**Your instructions:**
Copy the full listing, changing nothing.

**Records supplied:**
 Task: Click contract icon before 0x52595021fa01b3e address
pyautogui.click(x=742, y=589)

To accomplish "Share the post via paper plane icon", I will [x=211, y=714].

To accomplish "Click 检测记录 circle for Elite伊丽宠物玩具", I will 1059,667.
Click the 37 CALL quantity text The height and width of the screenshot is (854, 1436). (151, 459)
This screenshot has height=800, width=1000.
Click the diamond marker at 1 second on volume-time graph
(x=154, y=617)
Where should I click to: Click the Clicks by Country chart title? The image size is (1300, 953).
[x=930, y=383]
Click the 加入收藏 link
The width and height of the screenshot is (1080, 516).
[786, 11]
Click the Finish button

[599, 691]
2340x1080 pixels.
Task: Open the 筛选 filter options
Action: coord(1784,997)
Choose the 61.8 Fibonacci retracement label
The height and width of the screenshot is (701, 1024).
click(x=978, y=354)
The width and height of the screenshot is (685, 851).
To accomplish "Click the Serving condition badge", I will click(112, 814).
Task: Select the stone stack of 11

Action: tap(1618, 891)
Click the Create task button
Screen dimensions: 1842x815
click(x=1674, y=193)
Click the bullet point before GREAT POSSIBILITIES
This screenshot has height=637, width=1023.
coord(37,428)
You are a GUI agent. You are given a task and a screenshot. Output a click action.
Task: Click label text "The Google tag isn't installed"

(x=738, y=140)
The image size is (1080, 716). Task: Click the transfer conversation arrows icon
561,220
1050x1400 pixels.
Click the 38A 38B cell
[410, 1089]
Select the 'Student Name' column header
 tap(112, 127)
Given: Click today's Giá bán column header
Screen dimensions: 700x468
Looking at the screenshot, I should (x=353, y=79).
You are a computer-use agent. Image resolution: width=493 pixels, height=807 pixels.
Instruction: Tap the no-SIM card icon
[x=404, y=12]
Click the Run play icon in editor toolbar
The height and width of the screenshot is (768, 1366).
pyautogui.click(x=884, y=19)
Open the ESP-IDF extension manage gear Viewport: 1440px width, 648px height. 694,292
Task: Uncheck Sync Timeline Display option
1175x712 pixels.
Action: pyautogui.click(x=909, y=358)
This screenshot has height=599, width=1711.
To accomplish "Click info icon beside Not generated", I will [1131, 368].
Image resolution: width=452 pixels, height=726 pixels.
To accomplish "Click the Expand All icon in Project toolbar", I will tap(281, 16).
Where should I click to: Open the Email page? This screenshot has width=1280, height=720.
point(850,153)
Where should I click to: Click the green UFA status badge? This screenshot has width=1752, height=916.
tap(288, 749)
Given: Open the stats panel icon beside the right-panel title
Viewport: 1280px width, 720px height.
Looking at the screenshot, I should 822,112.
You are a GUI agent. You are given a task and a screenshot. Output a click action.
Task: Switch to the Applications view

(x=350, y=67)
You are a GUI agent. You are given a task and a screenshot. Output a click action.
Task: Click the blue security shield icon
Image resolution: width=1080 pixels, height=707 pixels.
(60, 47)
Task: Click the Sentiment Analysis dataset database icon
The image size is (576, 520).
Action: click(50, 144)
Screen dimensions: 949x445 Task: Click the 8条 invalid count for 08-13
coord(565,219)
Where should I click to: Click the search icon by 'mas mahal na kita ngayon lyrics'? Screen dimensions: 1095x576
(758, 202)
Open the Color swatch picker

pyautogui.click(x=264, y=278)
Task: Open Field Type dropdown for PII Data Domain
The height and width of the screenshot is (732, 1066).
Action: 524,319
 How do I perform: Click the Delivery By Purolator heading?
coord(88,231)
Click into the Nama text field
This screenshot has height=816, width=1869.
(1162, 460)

**Result of this task:**
 Task: Click contract icon before 0x52595021fa01b3e address
pyautogui.click(x=742, y=589)

To accomplish "Share the post via paper plane icon", I will [x=211, y=714].

To accomplish "Click 检测记录 circle for Elite伊丽宠物玩具", I will 1059,667.
Click the 37 CALL quantity text The height and width of the screenshot is (854, 1436). (151, 459)
This screenshot has height=800, width=1000.
Click the diamond marker at 1 second on volume-time graph
(x=154, y=617)
Where should I click to: Click the Clicks by Country chart title? The image size is (1300, 953).
[x=930, y=383]
Click the 加入收藏 link
The width and height of the screenshot is (1080, 516).
[786, 11]
Click the Finish button

[599, 691]
2340x1080 pixels.
Task: Open the 筛选 filter options
Action: coord(1784,997)
Choose the 61.8 Fibonacci retracement label
The height and width of the screenshot is (701, 1024).
click(x=978, y=354)
The width and height of the screenshot is (685, 851).
To accomplish "Click the Serving condition badge", I will click(112, 814).
Task: Select the stone stack of 11

Action: tap(1618, 891)
Click the Create task button
Screen dimensions: 1842x815
click(x=1674, y=193)
Click the bullet point before GREAT POSSIBILITIES
This screenshot has height=637, width=1023.
coord(37,428)
You are a GUI agent. You are given a task and a screenshot. Output a click action.
Task: Click label text "The Google tag isn't installed"

(x=738, y=140)
The image size is (1080, 716). Task: Click the transfer conversation arrows icon
561,220
1050x1400 pixels.
Click the 38A 38B cell
[410, 1089]
Select the 'Student Name' column header
 tap(112, 127)
Given: Click today's Giá bán column header
Screen dimensions: 700x468
Looking at the screenshot, I should (x=353, y=79).
You are a computer-use agent. Image resolution: width=493 pixels, height=807 pixels.
Instruction: Tap the no-SIM card icon
[x=404, y=12]
Click the Run play icon in editor toolbar
The height and width of the screenshot is (768, 1366).
pyautogui.click(x=884, y=19)
Open the ESP-IDF extension manage gear Viewport: 1440px width, 648px height. 694,292
Task: Uncheck Sync Timeline Display option
1175x712 pixels.
Action: pyautogui.click(x=909, y=358)
This screenshot has height=599, width=1711.
To accomplish "Click info icon beside Not generated", I will [1131, 368].
Image resolution: width=452 pixels, height=726 pixels.
To accomplish "Click the Expand All icon in Project toolbar", I will tap(281, 16).
Where should I click to: Open the Email page? This screenshot has width=1280, height=720.
point(850,153)
Where should I click to: Click the green UFA status badge? This screenshot has width=1752, height=916.
tap(288, 749)
Given: Open the stats panel icon beside the right-panel title
Viewport: 1280px width, 720px height.
Looking at the screenshot, I should 822,112.
You are a GUI agent. You are given a task and a screenshot. Output a click action.
Task: Switch to the Applications view

(x=350, y=67)
You are a GUI agent. You are given a task and a screenshot. Output a click action.
Task: Click the blue security shield icon
Image resolution: width=1080 pixels, height=707 pixels.
(60, 47)
Task: Click the Sentiment Analysis dataset database icon
The image size is (576, 520).
Action: click(50, 144)
Screen dimensions: 949x445 Task: Click the 8条 invalid count for 08-13
coord(565,219)
Where should I click to: Click the search icon by 'mas mahal na kita ngayon lyrics'? Screen dimensions: 1095x576
(758, 202)
Open the Color swatch picker

pyautogui.click(x=264, y=278)
Task: Open Field Type dropdown for PII Data Domain
The height and width of the screenshot is (732, 1066).
Action: 524,319
 How do I perform: Click the Delivery By Purolator heading?
coord(88,231)
Click into the Nama text field
This screenshot has height=816, width=1869.
(1162, 460)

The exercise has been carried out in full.